──────── Exercise material

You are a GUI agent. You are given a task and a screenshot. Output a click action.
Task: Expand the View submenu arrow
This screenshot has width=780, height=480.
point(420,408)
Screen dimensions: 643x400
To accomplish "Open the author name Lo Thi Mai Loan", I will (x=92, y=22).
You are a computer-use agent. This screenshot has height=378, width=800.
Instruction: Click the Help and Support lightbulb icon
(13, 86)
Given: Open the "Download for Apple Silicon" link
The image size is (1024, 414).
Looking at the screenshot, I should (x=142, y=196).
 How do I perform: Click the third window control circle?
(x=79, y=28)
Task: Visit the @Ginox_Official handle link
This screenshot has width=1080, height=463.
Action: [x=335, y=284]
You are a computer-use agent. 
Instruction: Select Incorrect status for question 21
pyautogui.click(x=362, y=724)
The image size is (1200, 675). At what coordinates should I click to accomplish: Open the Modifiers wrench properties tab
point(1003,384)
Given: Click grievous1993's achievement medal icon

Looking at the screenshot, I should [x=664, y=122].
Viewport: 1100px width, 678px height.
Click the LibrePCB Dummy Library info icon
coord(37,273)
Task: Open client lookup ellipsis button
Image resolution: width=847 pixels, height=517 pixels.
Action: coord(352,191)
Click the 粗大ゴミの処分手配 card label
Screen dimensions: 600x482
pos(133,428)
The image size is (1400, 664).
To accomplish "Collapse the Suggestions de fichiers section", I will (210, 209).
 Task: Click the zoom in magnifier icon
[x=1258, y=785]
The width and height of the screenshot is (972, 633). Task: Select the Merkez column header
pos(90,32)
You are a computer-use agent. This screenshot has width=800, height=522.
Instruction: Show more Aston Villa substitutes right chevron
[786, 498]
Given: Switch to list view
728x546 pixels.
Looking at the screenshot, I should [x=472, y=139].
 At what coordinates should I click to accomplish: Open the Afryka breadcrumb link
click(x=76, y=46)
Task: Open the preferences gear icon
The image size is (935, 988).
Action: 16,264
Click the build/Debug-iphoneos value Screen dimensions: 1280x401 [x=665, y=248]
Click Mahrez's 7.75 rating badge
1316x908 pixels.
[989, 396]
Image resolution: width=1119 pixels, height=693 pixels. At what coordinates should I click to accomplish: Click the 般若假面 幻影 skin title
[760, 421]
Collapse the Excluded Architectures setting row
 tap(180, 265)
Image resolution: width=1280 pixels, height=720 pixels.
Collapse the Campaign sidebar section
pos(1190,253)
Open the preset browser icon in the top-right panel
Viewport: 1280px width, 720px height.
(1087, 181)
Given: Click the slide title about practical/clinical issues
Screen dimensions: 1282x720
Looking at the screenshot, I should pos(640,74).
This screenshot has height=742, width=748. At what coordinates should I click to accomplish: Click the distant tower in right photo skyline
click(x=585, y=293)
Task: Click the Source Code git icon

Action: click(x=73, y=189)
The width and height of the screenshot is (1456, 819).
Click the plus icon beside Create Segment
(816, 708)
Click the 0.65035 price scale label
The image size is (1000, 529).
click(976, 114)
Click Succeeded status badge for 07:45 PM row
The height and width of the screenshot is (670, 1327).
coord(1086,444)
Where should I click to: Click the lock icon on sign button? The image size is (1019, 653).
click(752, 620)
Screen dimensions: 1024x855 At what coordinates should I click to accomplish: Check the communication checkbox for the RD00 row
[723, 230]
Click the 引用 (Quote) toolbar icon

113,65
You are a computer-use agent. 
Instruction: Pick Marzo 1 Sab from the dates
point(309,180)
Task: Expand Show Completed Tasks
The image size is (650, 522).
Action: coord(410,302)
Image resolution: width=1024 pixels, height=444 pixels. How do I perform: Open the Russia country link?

────────────────

| Problem details |
A verbatim transcription is needed of the lines above, starting at the line with "Given: Switch to list view" and ending at the line with "Task: Open the preferences gear icon", both included, and of nothing else.

| Exercise answer |
Given: Switch to list view
728x546 pixels.
Looking at the screenshot, I should [x=472, y=139].
 At what coordinates should I click to accomplish: Open the Afryka breadcrumb link
click(x=76, y=46)
Task: Open the preferences gear icon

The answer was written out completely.